Левинсон объяснил. Тогда они наперебой стали выкладывать свои крестьянские жалобы, вертевшиеся больше вокруг покоса и бестоварья.
— Ты бы, Осип Абрамыч, прошелся как-нибудь по покосам, посмотрел, чем косят люди? Целых кос ни у кого, хучь бы одна для смеху, — все латаные. Не работа — маета.
— Семен надысь какую загубил! Ему бы все скорей, — жадный мужик до дела, — идет по прокосу, сопит, ровно машина, в кочку ка-ак… звезданет!.. Теперь уж, сколько ни чини, не то.
— Добрая «литовка» была!..
— Мои-то — как там?.. — задумчиво сказал Рябец. — Управились, чи не? Трава нонче богатая — хотя б к воскресенью летошний клин сняли. Станет нам в копеечку война эта.
В дрожащую полосу света падали из темноты новые фигуры в длинных грязно-белых рубахах, некоторые с узелками — прямо с работы. Они приносили с собой шумливый мужицкий говор, запахи дегтя и пота и свежескошенных трав.
— Здравствуйте в вашу хату…
— Хо-хо-хо!.. Иван?.. А ну, кажи морду на свет — здорово чмели покусали? Видал я, как ты бежал от их, задницей дрыгал…
— Ты чего ж это, зараза, мой клин скосил?
— Как твой! Не бреши!.. Я — по межу, тютелька в тютельку. Нам чужого не надыть — своего хватает…
— Знаем мы вас… «Хвата-ет!» Свиней ваших с огорода не сгонишь… Скоро на моем баштане пороситься будут… «Хва-та-ет!..»
Кто-то, высокий, сутулый и жесткий, с одним блестящим во тьме глазом, вырос над толпой, сказал:
— Японец третьего дня в Сундугу пришел. Чугуевские ребята баяли. Пришел, занял школу — и сразу по бабам: «Руськи барысня, руськи барысня… сю-сю-сю». Тьфу, прости господи!.. — оборвал он с ненавистью, резко рванув рукой наотмашь, словно отрубая.
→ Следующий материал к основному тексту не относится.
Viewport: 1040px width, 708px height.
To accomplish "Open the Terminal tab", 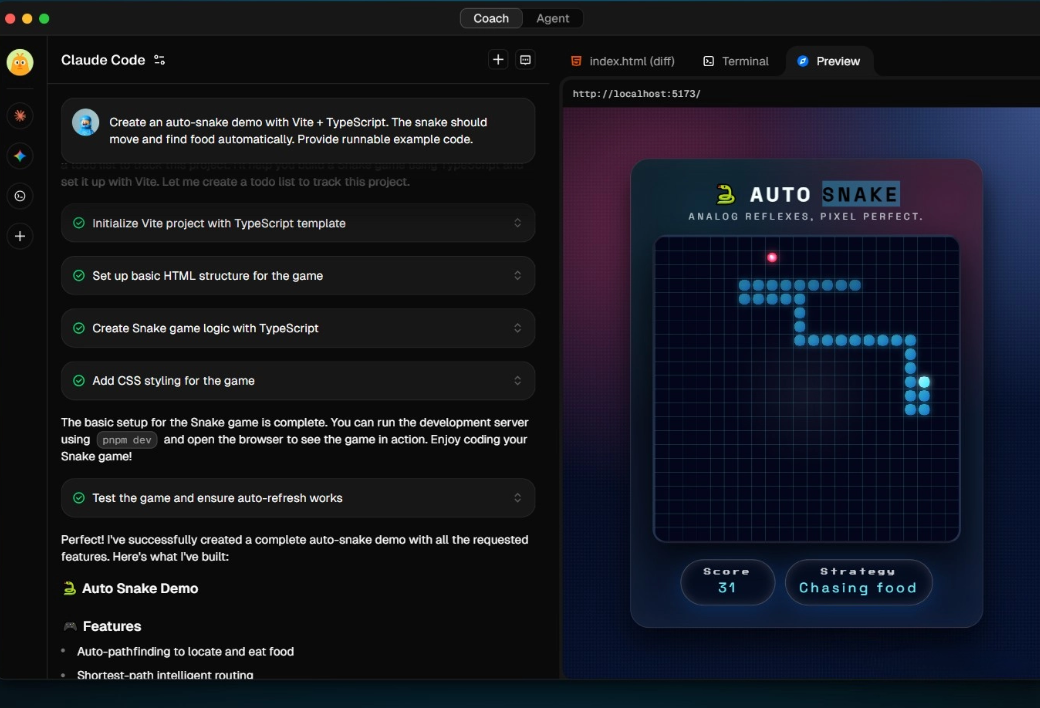I will [x=736, y=61].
— Он и до нас дойдет, это уж как пить…
— И откуда напасть такая?
— Нету мужику спокою…
— И все-то на мужике, и все-то на ем! Хотя б уж на что одно вышло…
— Главная вещь — и выходов никаких! Хучь так в могилу, хучь так в гроб — одна дистанция!..
Левинсон слушал, не вмешиваясь. Про него забыли. Он был такой маленький, неказистый на вид — весь состоял из шапки, рыжей бороды да ичигов выше колен. Но, вслушиваясь в растрепанные мужицкие голоса, Левинсон улавливал в них внятные ему одному тревожные нотки.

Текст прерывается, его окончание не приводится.